家族を殺され一人生き残った私、恋人にまで見捨てられ…生き残った私がその日見たものは?
目の前にあるのは私が愛した家族の死体。
ワインの栓が開けられておりそれを皆が口にしたせいだということがあとで調べた警吏の言葉でわかったのですが。
君は今日は家にいないほうがいい。
そう私に話したのは私の恋人であり、この惨劇の後姿を消したのだった。
「……ああ夢か」
何度夢に見たのだろう。両親と兄が口から血を吐き出し苦悶の表情で死んでいるのを見つけてからもう2年たつ。
私は大商人といわれた父の娘だった、父はあくどいことをたくさんしていたらしい。
それを知ったのは父の死後だった。
私は父の補佐をしていた青年のクリストフに今日は家に帰らないほうがいいといわれ…彼と一夜を過ごして…。
彼と私は恋人同士であり初めての一夜を過ごして、私はどうやって帰らなかったことを伝えようと思いながら屋敷に帰って…。
血の惨劇といわれる私の家族が皆殺しにされたところを見てしまったのだった。
「……どうして」
犯人はいまだわからず。

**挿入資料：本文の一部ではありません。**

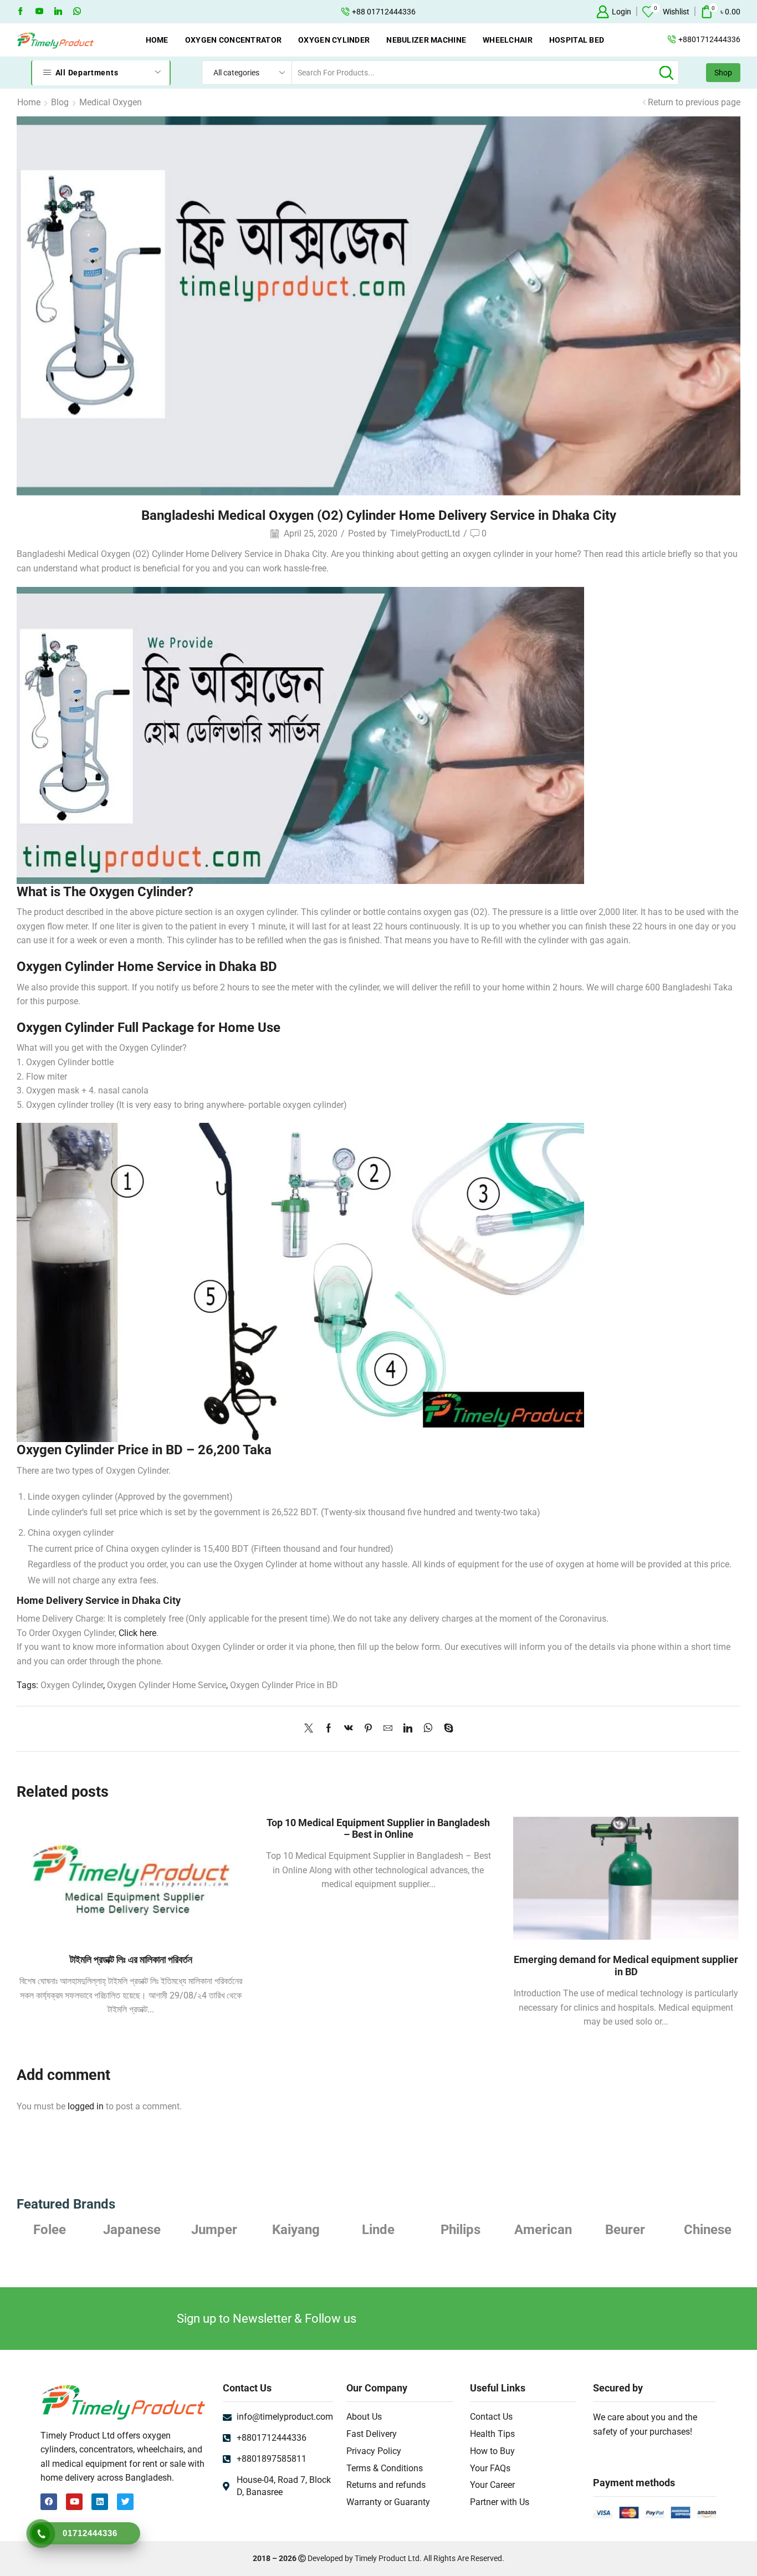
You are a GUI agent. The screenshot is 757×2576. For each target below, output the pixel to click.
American (543, 2229)
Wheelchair (508, 39)
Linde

ワインを差し入れたのもだれかわかってはいない。
私はあの後、親せきと名乗る人間たちにすべて財産を取られ放り出されたのだった。
あれから恋人だと思っていたクリストフも行方不明。
ああ見捨てられたのだなと思っていたのですが…。
私は今は下町の食堂でウエイトレスをしていました。
そして商人の娘として学んだことも生かせずただ生きてているだけだったのです。
だが…。
「ミランダ、王太子殿下がこのたびご婚約されてそのパレードが行われるよ! よければ見ておいで」
宿屋のおかみさんにすすめられ、休みを取って…自国の王太子が婚約したお祝いで王都をパレードをするというので私も見に行って…。
ええ驚きました。馬車の中から手を振るその顔、髪の色は違いましたが間違えようがありません。
私の恋人で会ったクリストフがそこにはいたのです。
私はクリストフと叫びながら馬車を追いかけ、衛兵に捕らえられ牢屋に入れられました。
私が叫んだとき確かに彼は私の顔を見た。
でも知らん顔をしていたのです。
冷たい牢屋に座り、私は一夜を過ごしました。
身元引きうけに宿屋のおかみさんが来てくれてやっと解放されましたが。
ええ、私は牢屋でずっと考えたのです。
でも答えはでないままでしたが、力が欲しいと考えました。
それには今のままだとだめだと気が付き、私は……復讐のために牙を研ぐことにしたのです。
そして……私は2年前に私からすべてを取り上げた親戚のもとに向ったのでした。